→ **Work order**:
Among the lines below, restate word for word only those from the line with "Brand (18, 2245)" through the line with "E (1) (97, 467)", with both end lines kept.

┄┄┄┄┄┄┄┄┄┄

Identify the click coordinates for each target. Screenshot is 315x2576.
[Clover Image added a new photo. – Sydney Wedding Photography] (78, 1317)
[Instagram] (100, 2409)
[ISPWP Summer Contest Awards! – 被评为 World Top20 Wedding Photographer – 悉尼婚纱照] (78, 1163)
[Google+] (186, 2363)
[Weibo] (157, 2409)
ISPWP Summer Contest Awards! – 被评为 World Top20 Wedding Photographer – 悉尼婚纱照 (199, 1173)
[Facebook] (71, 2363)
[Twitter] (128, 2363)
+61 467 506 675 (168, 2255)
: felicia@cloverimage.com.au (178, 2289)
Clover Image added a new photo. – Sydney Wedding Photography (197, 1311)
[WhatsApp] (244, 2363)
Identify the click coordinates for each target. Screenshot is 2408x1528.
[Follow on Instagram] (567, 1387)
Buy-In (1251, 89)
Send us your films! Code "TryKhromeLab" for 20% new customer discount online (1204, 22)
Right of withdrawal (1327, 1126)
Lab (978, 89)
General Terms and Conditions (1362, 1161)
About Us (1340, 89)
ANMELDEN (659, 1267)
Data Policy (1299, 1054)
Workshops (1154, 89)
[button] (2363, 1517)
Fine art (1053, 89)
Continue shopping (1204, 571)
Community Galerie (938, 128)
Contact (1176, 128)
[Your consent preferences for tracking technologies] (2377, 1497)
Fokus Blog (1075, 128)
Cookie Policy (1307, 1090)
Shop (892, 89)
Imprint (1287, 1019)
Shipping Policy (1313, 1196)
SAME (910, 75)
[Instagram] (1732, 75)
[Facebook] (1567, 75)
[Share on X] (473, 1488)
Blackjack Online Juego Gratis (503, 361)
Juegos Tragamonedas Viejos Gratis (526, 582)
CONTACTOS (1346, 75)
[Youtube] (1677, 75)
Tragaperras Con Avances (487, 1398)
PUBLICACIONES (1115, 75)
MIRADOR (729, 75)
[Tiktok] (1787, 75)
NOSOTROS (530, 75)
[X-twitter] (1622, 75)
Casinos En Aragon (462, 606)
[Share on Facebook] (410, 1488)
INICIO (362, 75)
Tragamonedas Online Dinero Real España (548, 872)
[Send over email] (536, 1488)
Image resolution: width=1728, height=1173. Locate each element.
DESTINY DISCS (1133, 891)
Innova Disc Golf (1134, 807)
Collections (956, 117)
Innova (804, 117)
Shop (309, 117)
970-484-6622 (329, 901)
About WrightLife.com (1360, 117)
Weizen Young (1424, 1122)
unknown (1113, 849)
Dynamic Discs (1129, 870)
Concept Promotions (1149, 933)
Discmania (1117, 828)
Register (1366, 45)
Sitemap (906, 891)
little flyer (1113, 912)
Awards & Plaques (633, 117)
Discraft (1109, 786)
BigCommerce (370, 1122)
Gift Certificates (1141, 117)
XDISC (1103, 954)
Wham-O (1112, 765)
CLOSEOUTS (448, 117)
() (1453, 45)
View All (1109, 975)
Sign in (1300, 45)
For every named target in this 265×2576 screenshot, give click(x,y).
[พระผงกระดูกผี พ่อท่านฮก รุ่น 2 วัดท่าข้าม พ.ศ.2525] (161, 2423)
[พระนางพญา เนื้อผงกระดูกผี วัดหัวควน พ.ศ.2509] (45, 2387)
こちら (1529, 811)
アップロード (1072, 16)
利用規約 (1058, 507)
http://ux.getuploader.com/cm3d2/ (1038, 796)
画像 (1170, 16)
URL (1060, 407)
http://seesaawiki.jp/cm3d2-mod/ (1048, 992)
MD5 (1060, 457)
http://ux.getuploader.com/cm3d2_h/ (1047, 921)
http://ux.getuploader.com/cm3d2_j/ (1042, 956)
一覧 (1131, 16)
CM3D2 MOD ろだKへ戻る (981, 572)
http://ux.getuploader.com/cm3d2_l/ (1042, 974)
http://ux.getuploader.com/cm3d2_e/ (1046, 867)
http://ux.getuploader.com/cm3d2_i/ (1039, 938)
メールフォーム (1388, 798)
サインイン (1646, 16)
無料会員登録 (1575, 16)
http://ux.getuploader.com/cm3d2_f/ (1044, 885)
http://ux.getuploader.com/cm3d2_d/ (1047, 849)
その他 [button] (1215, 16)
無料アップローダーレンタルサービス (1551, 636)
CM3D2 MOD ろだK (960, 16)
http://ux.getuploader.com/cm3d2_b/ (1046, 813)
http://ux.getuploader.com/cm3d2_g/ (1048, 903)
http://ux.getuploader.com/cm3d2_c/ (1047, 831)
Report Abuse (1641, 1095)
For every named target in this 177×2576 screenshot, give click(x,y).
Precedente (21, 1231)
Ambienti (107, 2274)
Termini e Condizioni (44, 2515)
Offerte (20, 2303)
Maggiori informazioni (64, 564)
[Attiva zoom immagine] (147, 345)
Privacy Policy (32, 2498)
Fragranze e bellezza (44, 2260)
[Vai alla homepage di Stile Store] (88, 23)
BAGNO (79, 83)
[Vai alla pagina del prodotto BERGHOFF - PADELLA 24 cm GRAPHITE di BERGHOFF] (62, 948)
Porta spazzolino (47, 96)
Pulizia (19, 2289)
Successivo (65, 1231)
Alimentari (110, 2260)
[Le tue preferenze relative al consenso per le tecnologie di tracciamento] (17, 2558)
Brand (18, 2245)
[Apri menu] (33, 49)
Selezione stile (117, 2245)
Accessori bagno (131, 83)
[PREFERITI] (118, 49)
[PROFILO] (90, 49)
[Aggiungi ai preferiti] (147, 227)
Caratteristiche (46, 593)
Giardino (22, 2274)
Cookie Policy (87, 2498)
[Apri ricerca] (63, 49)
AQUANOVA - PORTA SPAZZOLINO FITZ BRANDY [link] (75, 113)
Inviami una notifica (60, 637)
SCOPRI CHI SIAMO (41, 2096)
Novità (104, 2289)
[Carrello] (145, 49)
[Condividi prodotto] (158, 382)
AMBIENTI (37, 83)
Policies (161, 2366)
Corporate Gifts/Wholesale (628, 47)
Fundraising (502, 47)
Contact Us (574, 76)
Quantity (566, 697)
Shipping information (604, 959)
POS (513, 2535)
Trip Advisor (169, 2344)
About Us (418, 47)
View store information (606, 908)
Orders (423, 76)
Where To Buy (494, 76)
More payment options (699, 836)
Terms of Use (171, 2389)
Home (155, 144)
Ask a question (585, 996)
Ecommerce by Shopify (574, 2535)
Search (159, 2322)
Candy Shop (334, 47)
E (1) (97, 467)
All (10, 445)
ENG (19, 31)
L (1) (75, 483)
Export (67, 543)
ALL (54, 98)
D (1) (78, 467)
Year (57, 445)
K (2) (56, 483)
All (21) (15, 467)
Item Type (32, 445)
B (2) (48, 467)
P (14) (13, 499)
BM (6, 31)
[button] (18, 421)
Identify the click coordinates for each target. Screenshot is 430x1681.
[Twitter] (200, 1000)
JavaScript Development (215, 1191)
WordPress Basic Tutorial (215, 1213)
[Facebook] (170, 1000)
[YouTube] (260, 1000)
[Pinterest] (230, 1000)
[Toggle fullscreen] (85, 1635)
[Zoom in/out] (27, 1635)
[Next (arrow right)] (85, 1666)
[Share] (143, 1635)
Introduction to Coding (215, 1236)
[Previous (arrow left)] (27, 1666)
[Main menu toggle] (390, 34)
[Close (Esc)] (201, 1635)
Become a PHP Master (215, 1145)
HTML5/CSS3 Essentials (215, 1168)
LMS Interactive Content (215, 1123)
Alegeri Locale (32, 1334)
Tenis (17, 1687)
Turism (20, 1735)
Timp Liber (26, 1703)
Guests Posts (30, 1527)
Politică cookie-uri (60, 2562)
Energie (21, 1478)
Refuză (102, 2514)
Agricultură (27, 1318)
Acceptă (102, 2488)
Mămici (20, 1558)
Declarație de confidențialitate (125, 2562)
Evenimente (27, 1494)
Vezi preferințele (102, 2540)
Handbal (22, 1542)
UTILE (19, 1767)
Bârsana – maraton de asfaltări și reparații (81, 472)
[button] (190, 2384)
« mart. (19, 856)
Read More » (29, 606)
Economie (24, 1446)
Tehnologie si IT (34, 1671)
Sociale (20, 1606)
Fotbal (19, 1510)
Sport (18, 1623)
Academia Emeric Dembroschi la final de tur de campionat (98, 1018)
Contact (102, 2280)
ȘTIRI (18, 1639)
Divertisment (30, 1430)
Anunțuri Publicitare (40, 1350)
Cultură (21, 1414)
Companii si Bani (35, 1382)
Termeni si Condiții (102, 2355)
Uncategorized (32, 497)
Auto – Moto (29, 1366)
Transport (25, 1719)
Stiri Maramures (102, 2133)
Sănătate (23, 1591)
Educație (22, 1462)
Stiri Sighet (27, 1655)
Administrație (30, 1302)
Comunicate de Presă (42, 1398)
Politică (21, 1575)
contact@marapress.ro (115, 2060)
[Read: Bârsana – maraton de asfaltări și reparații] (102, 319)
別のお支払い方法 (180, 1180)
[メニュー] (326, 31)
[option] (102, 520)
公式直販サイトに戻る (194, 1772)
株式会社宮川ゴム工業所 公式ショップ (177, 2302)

┄┄┄┄┄┄┄┄┄┄

→ **Written response**:
Brand (18, 2245)
[Apri menu] (33, 49)
Selezione stile (117, 2245)
Accessori bagno (131, 83)
[PREFERITI] (118, 49)
[PROFILO] (90, 49)
[Aggiungi ai preferiti] (147, 227)
Caratteristiche (46, 593)
Giardino (22, 2274)
Cookie Policy (87, 2498)
[Apri ricerca] (63, 49)
AQUANOVA - PORTA SPAZZOLINO FITZ BRANDY [link] (75, 113)
Inviami una notifica (60, 637)
SCOPRI CHI SIAMO (41, 2096)
Novità (104, 2289)
[Carrello] (145, 49)
[Condividi prodotto] (158, 382)
AMBIENTI (37, 83)
Policies (161, 2366)
Corporate Gifts/Wholesale (628, 47)
Fundraising (502, 47)
Contact Us (574, 76)
Quantity (566, 697)
Shipping information (604, 959)
POS (513, 2535)
Trip Advisor (169, 2344)
About Us (418, 47)
View store information (606, 908)
Orders (423, 76)
Where To Buy (494, 76)
More payment options (699, 836)
Terms of Use (171, 2389)
Home (155, 144)
Ask a question (585, 996)
Ecommerce by Shopify (574, 2535)
Search (159, 2322)
Candy Shop (334, 47)
E (1) (97, 467)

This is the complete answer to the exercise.